There are several reasons contractors show unrealistic duration: to present a less risky critical-path with liberal float values; to meet aggressive contractual milestones; to minimize labor and soft-costs; and to make a bid seem more attractive to ownership. In most cases, since activity duration isn’t based on bona fide production rates, accelerated duration is even less so. 

When negative float rears its ugly head one of two things happen: either a recovery or mitigation schedule is drafted. A recovery schedule is intended to recapture lost time (float). If an activity was 50% late, a subsequent activity must be accomplished 50% sooner – robbing Peter to pay Paul, so to speak. A mitigation schedule is a plan to minimize or eliminate late work, a recovery schedule is intended to eliminate a given delay. Owing to the similarity of the terms they are often confused.

Unrealistic truncated duration is frequently introduced into recovery schedules. This is most often a counter-intuitive proposition: for example, if a contractor falls behind with a 75% production rate and proposes recovering with a 150% production recovery rate, a lot of heads should start turning: better he propose to get back to 100% and ramp up in increments, especially if his measured-mile production rate is underwhelming. Such reversals of fortune are extremely rare.

As a rule, parties like to say that if there is positive float, they own it. If there is negative float someone else owns it. Some contracts will state exclusive float ownership to one party whereas others award it on a first-come first-served basis. Negative float ownership is a more volatile commodity, as it allocates blame: no one wants to own it. In most cases, all parties contribute to delays, yet there is seldom more than one party held responsible for a project delay, and that tends to be the contractor.

A hidden risk of excessive positive project total float to a general contractor is that trades and ownership can avail themselves of the surplus of time, even though they didn’t create it: if a contractor or trade over-delivers shouldn’t they be offered the first opportunity to reap the benefits? In theory, it is a good thing to get forces in earlier. However, enhancing site presences with workers, materials, and equipment could backfire, reversing the gains of positive float.

if it’s positive float, I own it. If it’s negative float, someone else owns it.

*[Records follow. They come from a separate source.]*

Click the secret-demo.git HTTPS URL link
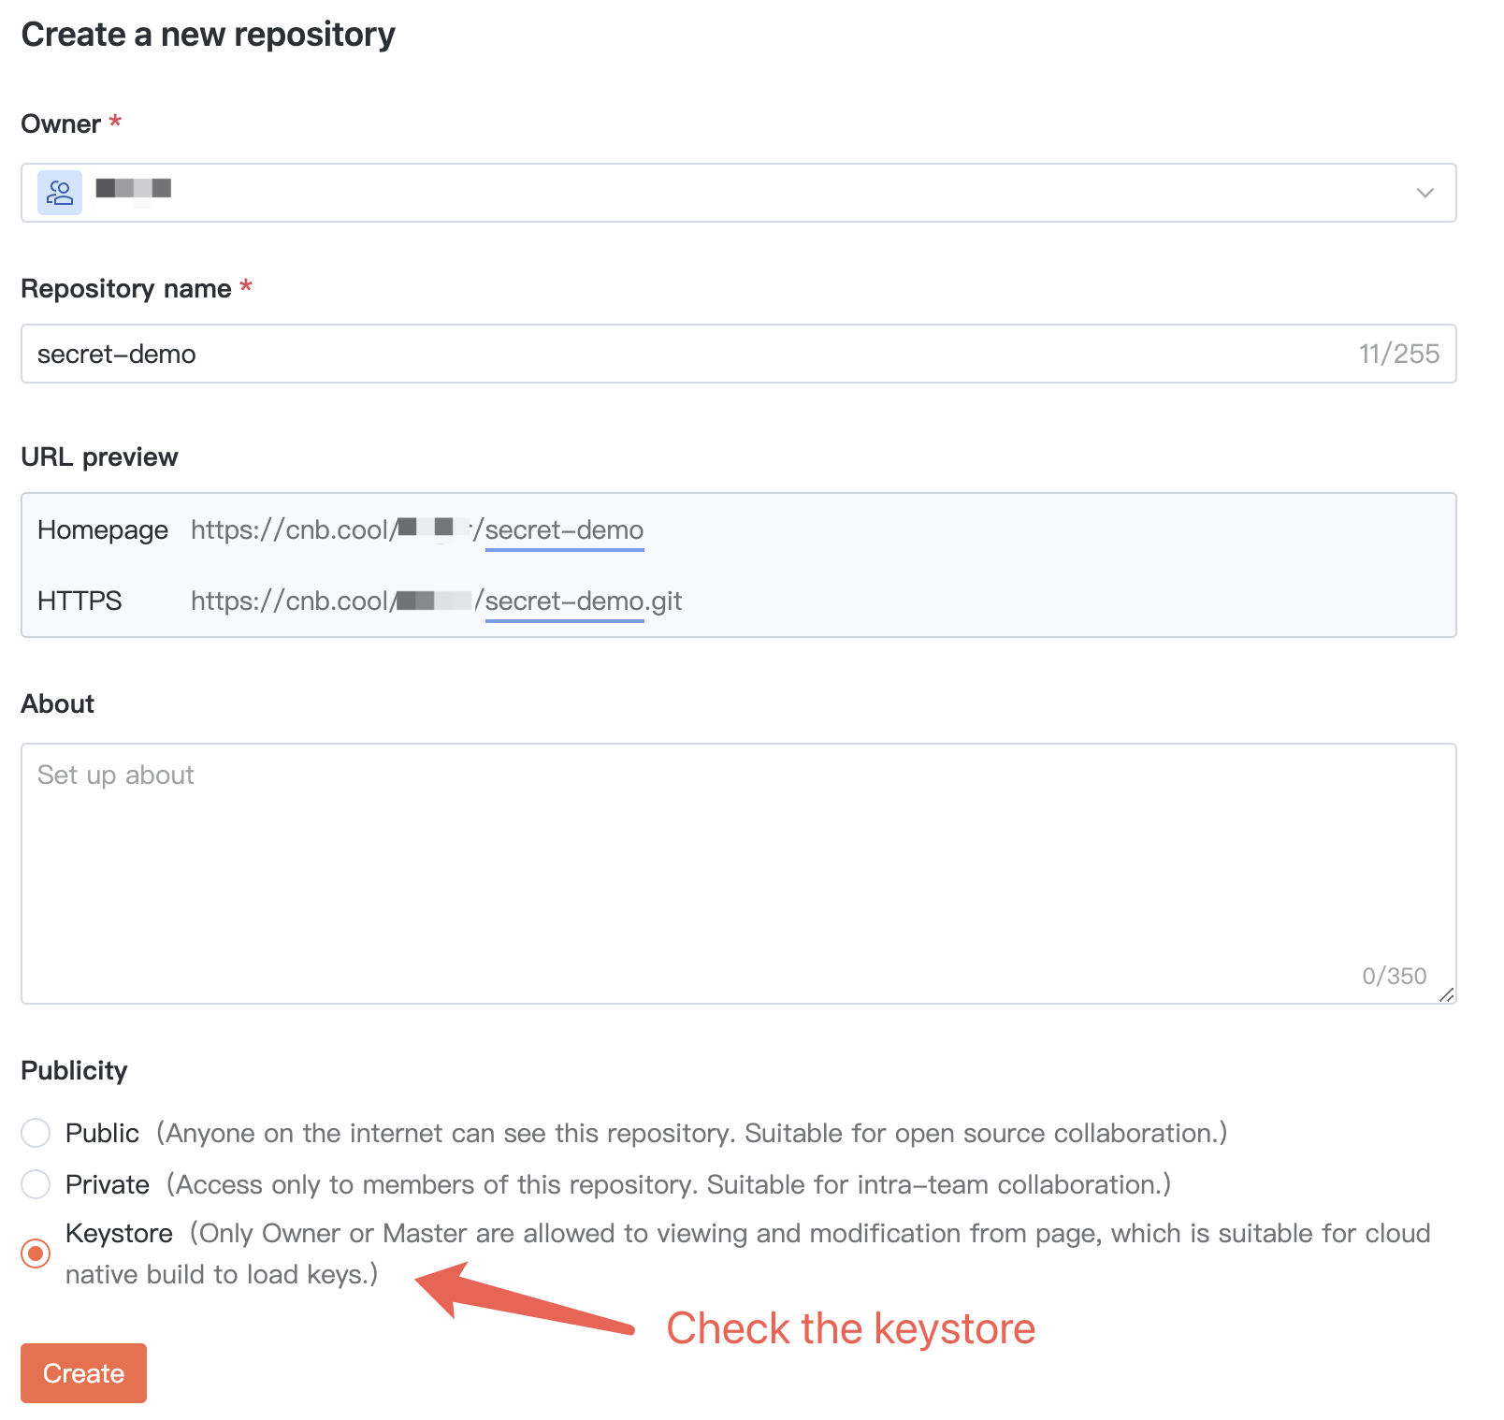 tap(584, 601)
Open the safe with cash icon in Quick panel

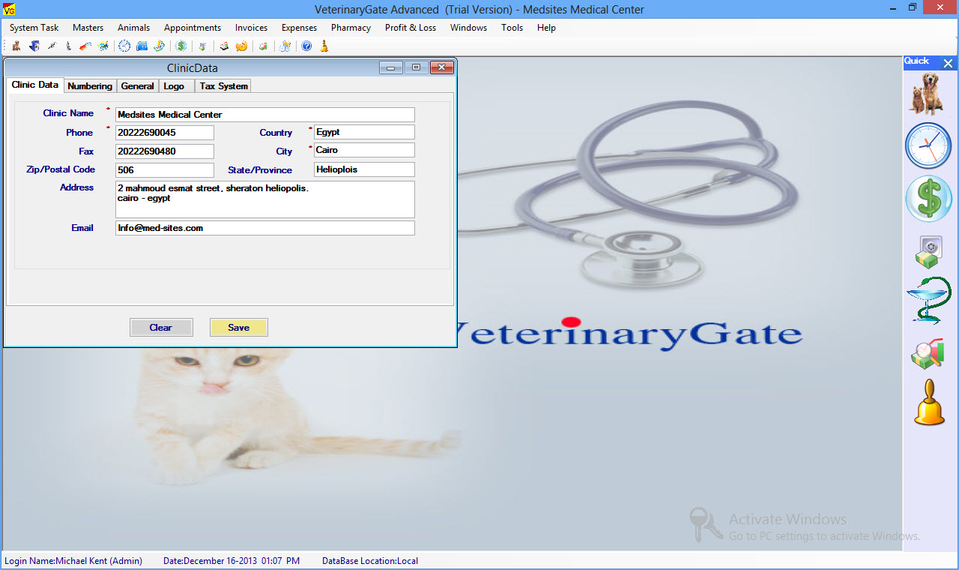pos(928,252)
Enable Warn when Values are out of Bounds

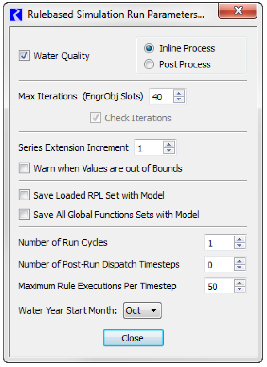coord(24,168)
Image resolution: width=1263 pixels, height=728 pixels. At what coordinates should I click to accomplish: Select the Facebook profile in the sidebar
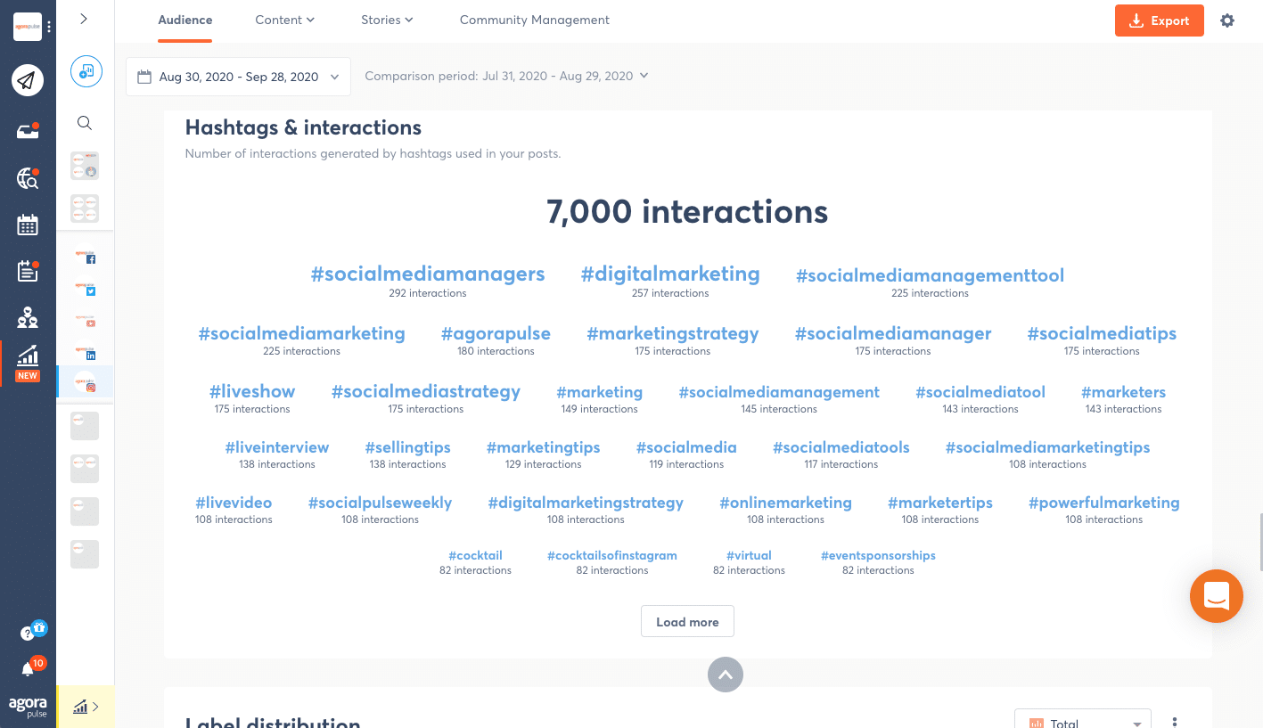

Project float-ownership is at the heart of delay and disruption disputes. So much, that many oversight and delay ‘experts’ only focus on that one aspect, thereby only providing reductive context. Ongoing float ownership disputes overtake the monthly meeting and turn them into conflict workshops. In this way, oversight consultants merely function as  float ninjas, doing the work of attorneys. Such efforts can quickly undermine an initiative by second guessing when lay experts try to second guess the contractor’s means and methods.

When a delay turns into litigation, the forensic and analysis work of the contractor and his oversight nemesis comes under the exacting scrutiny exigent to demonstrating fact. The shortcomings of guess work and unvalidated data then become painfully apparent when reports don’t make the mark, and must be set aside as unreliable evidence. The bar is considerably higher in litigation, higher than most theoreticians can even imagine.

‘Instead of playing team ball, oversight consultants thrive on undermining and second guessing  contractors’ means and methods.

For that reason, I only use the Deltek Acumen Fuse platform to validate my schedules. Over the years, I have been a bit surprised to learn that most oversight “experts” not only don’t use Deltek Acumen Fuse – they haven’t even heard of the company, despite it being the largest industrial enterprise platform in the world, and a requirement of DCMA for all time-impact-analysis. In the small scheme of things, oversight consultants can skate around this shortcoming, however, their arguments will evaporate in any litigation that relies on case law.